*Given entries:*
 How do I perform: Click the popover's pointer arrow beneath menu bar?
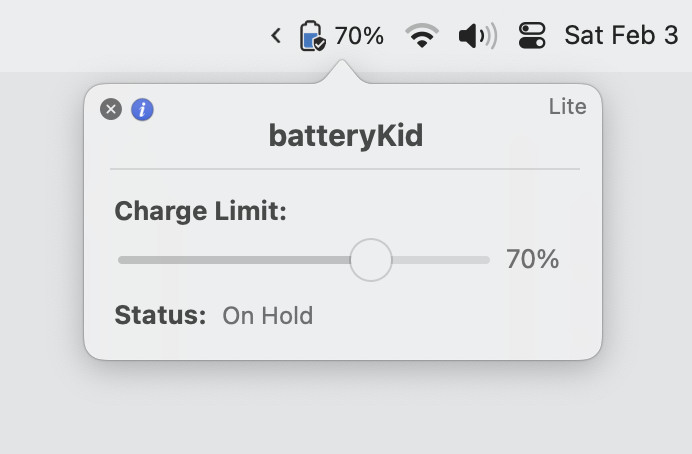pyautogui.click(x=342, y=73)
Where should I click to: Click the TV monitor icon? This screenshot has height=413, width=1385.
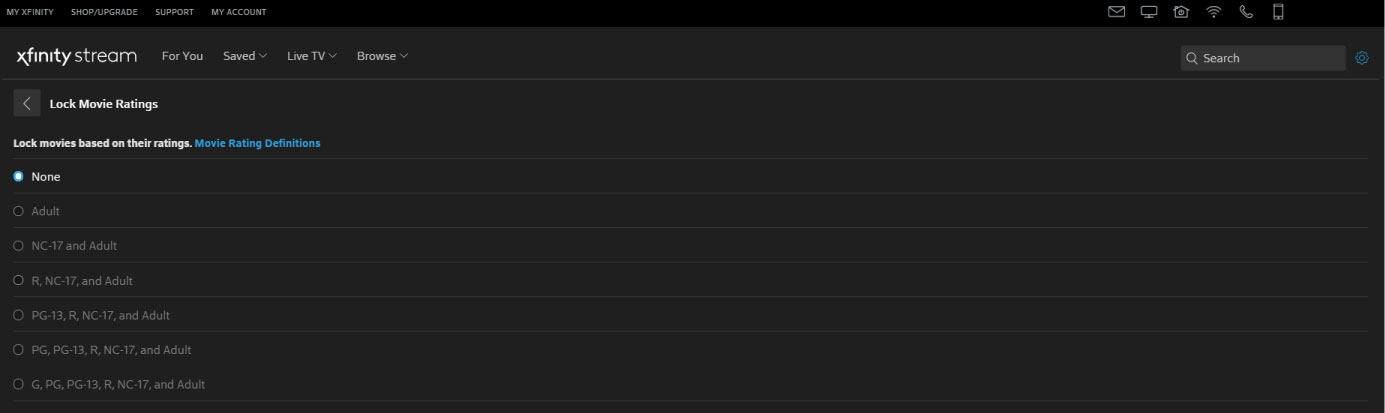[1149, 12]
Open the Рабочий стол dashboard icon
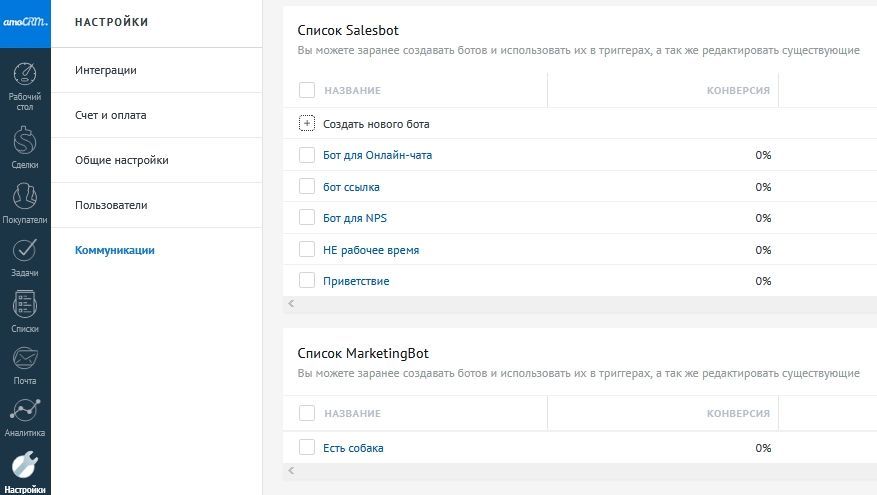This screenshot has height=495, width=877. coord(25,75)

*Task instructions:* Write out every line above exactly, minus images.

*Result of this task:*
 How do I perform: Click the popover's pointer arrow beneath menu bar?
pyautogui.click(x=342, y=73)
Where should I click to: Click the TV monitor icon? This screenshot has height=413, width=1385.
[1149, 12]
Open the Рабочий стол dashboard icon
This screenshot has height=495, width=877. coord(25,75)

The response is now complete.